Tuesday, March 20, 2007

Valerie Plame

How secret was the identity of Valerie Plame, the blonde-bombshell top-secret superspy at the center of the kerfuffle of the century? So secret, she still doesn't know it herself! The Associated Press reports on Plame's star turn before a House committee Friday:

Plame also repeatedly described herself as a covert operative, a term that has multiple meanings. Plame said she worked undercover and traveled abroad on secret missions for the CIA.

But the word "covert" also has a legal definition requiring recent foreign service and active efforts to keep someone's identity secret. Critics of [Patrick] Fitzgerald's investigation said Plame did not meet that definition for several reasons and said that's why nobody was charged with the leak.

Also, none of the witnesses who testified at Libby's trial said it was clear that Plame's job was classified. However, Fitzgerald said flatly at the courthouse after the verdict that Plame's job was classified.

Rep. Tom Davis, the ranking Republican on the committee, said, "No process can be adopted to protect classified information that no one knows is classified.

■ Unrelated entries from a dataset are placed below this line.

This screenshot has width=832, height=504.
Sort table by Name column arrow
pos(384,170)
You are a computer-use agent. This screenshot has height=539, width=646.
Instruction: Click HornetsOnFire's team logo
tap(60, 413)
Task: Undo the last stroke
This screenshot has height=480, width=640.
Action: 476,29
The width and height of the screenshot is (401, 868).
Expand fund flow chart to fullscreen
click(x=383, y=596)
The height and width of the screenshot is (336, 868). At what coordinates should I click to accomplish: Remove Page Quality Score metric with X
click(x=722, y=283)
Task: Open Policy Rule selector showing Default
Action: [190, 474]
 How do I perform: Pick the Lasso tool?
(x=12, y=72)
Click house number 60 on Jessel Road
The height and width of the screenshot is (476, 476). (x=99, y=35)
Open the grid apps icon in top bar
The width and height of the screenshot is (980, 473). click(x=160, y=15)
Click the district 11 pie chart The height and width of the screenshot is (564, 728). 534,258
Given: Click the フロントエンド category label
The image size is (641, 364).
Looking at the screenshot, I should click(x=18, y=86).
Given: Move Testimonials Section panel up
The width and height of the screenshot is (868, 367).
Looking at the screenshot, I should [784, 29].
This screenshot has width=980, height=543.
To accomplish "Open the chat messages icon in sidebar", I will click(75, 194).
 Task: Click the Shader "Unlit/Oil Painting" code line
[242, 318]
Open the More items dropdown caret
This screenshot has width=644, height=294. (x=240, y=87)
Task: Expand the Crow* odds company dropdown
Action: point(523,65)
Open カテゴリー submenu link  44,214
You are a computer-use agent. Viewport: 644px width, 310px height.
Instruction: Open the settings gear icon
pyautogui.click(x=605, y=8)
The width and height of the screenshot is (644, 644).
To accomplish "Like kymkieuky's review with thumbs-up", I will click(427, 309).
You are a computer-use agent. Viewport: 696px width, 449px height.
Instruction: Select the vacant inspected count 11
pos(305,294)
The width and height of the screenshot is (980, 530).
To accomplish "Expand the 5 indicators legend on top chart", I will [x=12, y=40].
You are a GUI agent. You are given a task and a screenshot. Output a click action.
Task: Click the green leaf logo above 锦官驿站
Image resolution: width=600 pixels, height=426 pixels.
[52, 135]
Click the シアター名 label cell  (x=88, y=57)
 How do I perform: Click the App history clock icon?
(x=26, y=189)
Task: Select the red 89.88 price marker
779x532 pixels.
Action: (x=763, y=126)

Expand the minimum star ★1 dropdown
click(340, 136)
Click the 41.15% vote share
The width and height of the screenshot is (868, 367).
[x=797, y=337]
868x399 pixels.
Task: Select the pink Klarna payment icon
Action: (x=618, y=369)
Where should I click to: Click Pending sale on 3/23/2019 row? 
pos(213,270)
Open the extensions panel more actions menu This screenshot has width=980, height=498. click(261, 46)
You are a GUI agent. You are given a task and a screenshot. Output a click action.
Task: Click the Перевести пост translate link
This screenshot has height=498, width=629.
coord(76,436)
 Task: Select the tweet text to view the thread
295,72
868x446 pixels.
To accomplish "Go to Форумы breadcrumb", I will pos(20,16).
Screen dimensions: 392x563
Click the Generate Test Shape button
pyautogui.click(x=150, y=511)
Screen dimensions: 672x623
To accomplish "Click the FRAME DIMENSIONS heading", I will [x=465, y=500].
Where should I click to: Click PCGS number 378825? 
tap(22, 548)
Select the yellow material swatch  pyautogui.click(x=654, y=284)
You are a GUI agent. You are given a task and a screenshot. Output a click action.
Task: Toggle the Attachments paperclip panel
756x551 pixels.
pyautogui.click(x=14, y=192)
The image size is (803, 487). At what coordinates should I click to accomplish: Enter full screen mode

This looks to me more like a CIA problem than a White House problem."

Plame said she wasn't a lawyer and didn't know what her legal status was but said it shouldn't have mattered to the officials who learned her identity.

Plame also described the so-called leak as having been done "carelessly and recklessly," which is a far cry from her husband's insistence that it was a deliberate effort to harm her.